九電やらせメールは氷山の一角

九州電力の真部社長が経産省の松下副大臣に「やらせメール」問題で陳謝した。しかし新聞報道では信用失墜への危機感はあまりうかがえなかったという。ここで九電が身内の経産省に謝るのは変であり、本来は民意をねつ造したことで九州県民に謝るべきだ。
東日本では原発事故の対応で東電への批判が強まっているし、東電の社員の中には会社存亡の危機感から発送電分離に賛成の社員も増えている。しかし、東電の中枢部や西に離れた九電ではその危機感がなく、依然として脅迫と民意のねつ造や隠ぺいができると思いこんでいる。
今回の九電メール事件はたまたま発覚した氷山の一角であり、これ以外の例は枚挙に遑がないだろう。これ以外というのは九電以外の電力9社も同様の民意操作を行っており、さらに子会社以外にも電力会社に設備を納入しているメーカー、設備工事を請け負うゼネコン、燃料を売る商社などである。
とくにゼネコンは電力会社の利益誘導に専門の対策部署を設けており、接待からゴルフから選挙運動支援まで「さすがにゼネコン」と呼ばれる行動を取っている。
東電の株主総会の際にも論じたが、これら電力にしがみつく日本企業が倫理とモラルを持っていないことが事の本質である。そしてこれらの企業がいかに多くの「電力会社の天下り」人事を受けているか、新聞はもっと調査すべきだ。

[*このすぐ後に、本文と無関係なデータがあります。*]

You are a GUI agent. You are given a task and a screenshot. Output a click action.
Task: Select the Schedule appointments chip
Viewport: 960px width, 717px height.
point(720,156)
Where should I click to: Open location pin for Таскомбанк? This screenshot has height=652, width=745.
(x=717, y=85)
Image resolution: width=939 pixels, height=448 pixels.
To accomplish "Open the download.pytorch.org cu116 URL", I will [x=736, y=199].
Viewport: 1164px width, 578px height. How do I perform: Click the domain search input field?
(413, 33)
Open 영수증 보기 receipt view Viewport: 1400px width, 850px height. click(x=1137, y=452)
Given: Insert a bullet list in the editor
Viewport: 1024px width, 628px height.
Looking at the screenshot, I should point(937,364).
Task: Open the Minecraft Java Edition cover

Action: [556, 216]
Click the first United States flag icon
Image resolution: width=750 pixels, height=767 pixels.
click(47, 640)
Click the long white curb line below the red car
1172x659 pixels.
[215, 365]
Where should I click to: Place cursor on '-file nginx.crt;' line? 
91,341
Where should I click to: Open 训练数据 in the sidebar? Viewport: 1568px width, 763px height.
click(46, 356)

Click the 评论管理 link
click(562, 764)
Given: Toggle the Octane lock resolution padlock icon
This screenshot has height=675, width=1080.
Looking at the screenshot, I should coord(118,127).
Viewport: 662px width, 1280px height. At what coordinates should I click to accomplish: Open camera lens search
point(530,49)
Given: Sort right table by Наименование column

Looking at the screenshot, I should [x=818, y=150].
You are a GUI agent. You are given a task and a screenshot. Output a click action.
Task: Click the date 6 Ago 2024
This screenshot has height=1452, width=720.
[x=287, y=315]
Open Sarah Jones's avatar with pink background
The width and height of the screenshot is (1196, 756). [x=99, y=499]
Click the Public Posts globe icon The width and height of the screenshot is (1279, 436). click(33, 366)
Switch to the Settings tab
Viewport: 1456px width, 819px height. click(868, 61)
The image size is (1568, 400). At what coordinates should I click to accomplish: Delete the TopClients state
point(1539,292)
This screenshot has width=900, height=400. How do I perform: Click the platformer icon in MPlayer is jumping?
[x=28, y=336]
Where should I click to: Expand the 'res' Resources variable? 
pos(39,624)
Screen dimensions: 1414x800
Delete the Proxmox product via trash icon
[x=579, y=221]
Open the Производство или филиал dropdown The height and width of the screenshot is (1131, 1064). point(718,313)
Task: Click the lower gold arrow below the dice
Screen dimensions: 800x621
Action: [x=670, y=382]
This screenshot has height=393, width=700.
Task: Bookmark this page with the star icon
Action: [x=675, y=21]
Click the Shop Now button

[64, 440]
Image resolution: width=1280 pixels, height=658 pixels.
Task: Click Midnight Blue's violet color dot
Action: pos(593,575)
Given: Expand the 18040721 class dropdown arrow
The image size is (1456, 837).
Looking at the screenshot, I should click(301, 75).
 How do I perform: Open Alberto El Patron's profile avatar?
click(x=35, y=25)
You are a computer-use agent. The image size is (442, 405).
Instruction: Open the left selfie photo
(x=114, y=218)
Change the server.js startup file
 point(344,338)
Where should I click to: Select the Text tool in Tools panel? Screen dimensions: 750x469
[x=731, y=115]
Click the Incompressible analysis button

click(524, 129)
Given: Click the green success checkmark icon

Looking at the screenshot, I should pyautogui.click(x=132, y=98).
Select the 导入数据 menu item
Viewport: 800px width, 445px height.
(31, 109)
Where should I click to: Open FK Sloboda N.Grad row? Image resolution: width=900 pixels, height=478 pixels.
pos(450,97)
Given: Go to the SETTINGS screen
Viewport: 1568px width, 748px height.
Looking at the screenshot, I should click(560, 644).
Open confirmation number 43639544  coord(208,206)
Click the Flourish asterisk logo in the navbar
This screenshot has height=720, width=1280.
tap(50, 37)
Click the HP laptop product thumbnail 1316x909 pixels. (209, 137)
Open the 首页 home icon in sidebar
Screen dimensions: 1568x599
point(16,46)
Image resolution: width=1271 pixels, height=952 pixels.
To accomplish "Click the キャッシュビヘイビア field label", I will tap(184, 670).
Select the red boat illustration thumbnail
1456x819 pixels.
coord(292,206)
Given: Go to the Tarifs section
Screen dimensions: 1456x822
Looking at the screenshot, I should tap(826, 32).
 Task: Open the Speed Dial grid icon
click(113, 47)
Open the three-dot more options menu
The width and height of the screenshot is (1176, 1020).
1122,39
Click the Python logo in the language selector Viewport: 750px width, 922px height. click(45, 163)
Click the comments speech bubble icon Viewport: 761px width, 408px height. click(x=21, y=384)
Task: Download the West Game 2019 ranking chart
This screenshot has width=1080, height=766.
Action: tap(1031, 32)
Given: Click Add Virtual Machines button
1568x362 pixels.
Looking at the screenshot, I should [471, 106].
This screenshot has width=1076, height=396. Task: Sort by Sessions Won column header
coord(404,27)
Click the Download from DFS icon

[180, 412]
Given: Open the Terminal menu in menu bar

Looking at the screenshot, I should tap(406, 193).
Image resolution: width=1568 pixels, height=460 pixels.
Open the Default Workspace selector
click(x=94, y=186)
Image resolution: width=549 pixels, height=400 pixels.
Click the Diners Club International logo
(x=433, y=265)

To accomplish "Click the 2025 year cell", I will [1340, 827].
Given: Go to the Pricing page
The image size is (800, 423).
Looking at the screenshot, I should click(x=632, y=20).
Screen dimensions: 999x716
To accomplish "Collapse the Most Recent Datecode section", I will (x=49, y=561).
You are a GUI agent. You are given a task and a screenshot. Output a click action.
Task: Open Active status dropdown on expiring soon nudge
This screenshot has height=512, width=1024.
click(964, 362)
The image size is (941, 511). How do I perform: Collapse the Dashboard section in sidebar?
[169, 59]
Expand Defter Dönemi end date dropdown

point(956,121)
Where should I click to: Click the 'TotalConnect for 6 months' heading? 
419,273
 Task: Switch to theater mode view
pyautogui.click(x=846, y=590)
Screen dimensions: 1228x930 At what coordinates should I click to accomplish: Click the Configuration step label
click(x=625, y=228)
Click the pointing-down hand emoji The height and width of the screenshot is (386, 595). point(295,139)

電力という日本の中に居座っている金権体質の密室組織を解体しなければ、日本企業の国際競争力は回復しない。それは電力不足とか円高とかの問題ではなく、電力にしがみつく癒着体質が、本来の経済原則や市場メカニズムからかい離した企業行動となり国際競争力を失わせている。韓国のサムスンに負けた弱電業界、シーメンスやABBに負けた重電業界によく表わされている。